▶ Work instructions
A – Decide whether each statement agrees with the passage on advanced dementia, answering yes or no and quoting the passage's deciding words: (i) severe dementia has a high mortality rate; (ii) the article discussed appeared in the November edition of the journal; (iii) hospice funding covers people whom physicians judge to be within twelve months of dying.
B – Reproduce the stretch of the passage on advanced dementia from "According to the" through "months of dying.", word for word.

▶ Text segment
Many elderly patients in the United States, and their families, are dealing with the devastating effects of dementia on a person’s life. However, caregivers and doctors often have little information about the prognosis for a given patient with dementia and this may lead to poorer care. A recent article in the October 15th edition of the New England discusses the clinical course of patient’s with advanced dementia, and concludes that over aggressive care for dementia patients, when combined with lack of treatment for distressing symptoms may make life more burdensome for dementia patients in their final months than need be necessary.
Althougn not often thought of as a terminal illness, severe dementia has a high mortality rate. This is often difficult for family members of relatives with dementia to process. After all, their relative with dementia may be bed bound and appear relatively healthy, and they may have only a few relatively benign medical conditions besides their dementia. However, advanced dementia predisposes a person to pneumonia, poor nutrition due to difficulty eating, as well as a predisposition to febrile illnesses such as the flu.
According to the New England Journal of Medicine article, patients with dementia are often not recognized as being close to death, and thus in need of, and eligible for, palliative care. In fact, patients with dementia may be eligible for palliative care provided through a hospice as there is funding for hospice care for people who are deemed by physicians as being within six months of dying.

▶ Data excerpt
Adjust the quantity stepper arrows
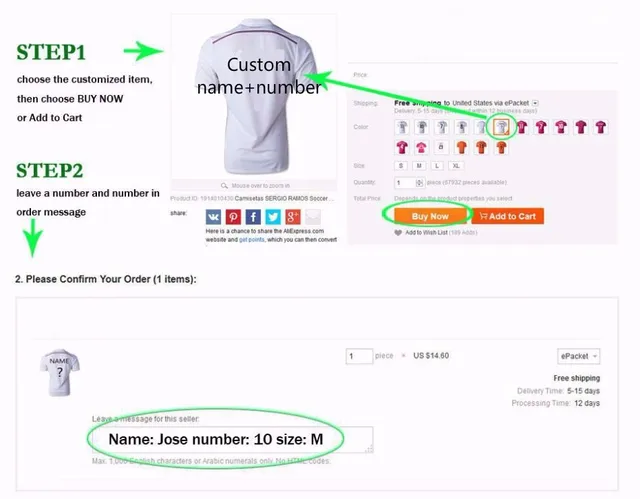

▶ Responses to the tasks
A –
(i) Yes: "severe dementia has a high mortality rate"
(ii) No: "in the October 15th edition"
(iii) No: "within six months of dying"

B –
According to the New England Journal of Medicine article, patients with dementia are often not recognized as being close to death, and thus in need of, and eligible for, palliative care. In fact, patients with dementia may be eligible for palliative care provided through a hospice as there is funding for hospice care for people who are deemed by physicians as being within six months of dying.